Just Give Them Water Filters And Whatnot

Infant and child mortality has fallen precipitously in the last few centuries, and life expectancy has increased dramatically. We have made a lot of progress in the protection of public health, but we are still wasting staggering amounts of life that gets snuffed out early by disease and war. Consider diarrhea, which is an inconvenience in wealthy countries but a matter of life and death for some of the poorest people in the world. As the CDC reports, “Diarrhea kills 2,195 children every day—more than AIDS, malaria, and measles combined.” We can reduce this by letting people cross borders.

A Malthusian or a misanthrope or a representative of the more extreme strains of environmentalists might respond “good,” repeating with Ebenezer Scrooge, “If they would rather die they had better do it, and decrease the surplus population.” As I wrote a few years ago for Forbes, there is no such thing as a “surplus population.” Every baby born brings into the world an extra mouth to feed, it is true, and a pair of hands that aren’t as productive as the hands of his older brothers and sisters thanks to the iron law of diminishing marginal returns, but he brings—most crucially—a brain with which to have new ideas, with which to solve important problems, with which to create great artwork or great music or a great new way to score touchdowns on third-and-three if the defense is guarding against the read option.

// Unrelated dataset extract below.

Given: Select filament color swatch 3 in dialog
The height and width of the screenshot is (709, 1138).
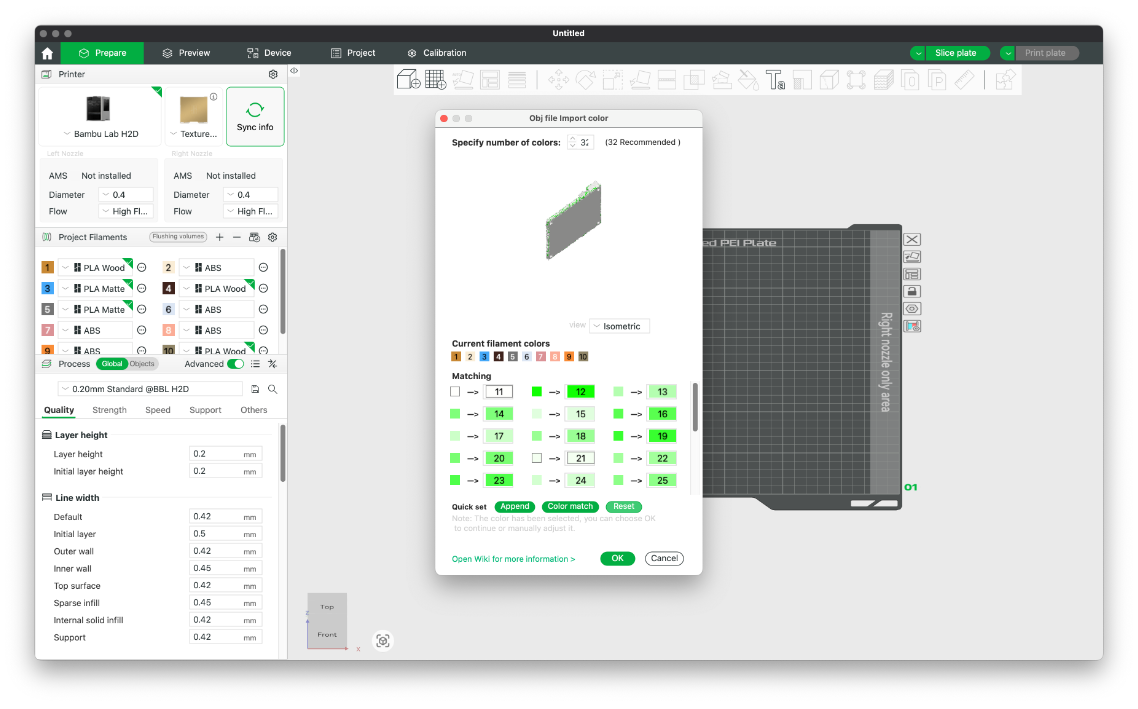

I once looked through 19th-century health inspector reports for a project, and I was really surprised and saddened by just how high mortality was. I’m saddened today by the degree to which children die of easily-preventable diseases in poor countries. I wonder: what would we enjoy today had infant and child mortality been lower in 1884?

What poems weren’t written, what tools weren’t invented, what songs weren’t sung, and what land wasn’t tilled because so many people died in infancy or early childhood?

What will our children miss out on because what for them is a stomach ache and a few doses of Pepto-Bismol is a death sentence for their counterparts a few thousand miles away?

We are wasting massive amounts of what economists call human capital—the mental abilities and skills people use to produce goods and services—because of the global disease environment. It looks at first like it would be an easy fix: just give them water filters and whatnot, and provide them with the governance capacity to develop high-quality infrastructure. That’s a lot easier said than done, and it’s much easier blogged about from the comfort of an Alabama Starbucks than implemented on the ground.

For all the faults of western governments, we at least do public infrastructure reasonably well (the Jefferson County, Alabama bankruptcy notwithstanding). Rather than focusing our attention on going over there in order to “fix” their infrastructure and do for them what they can and should be able to do for themselves, we would do far better to work on finding ways to help them come over here. Permanently.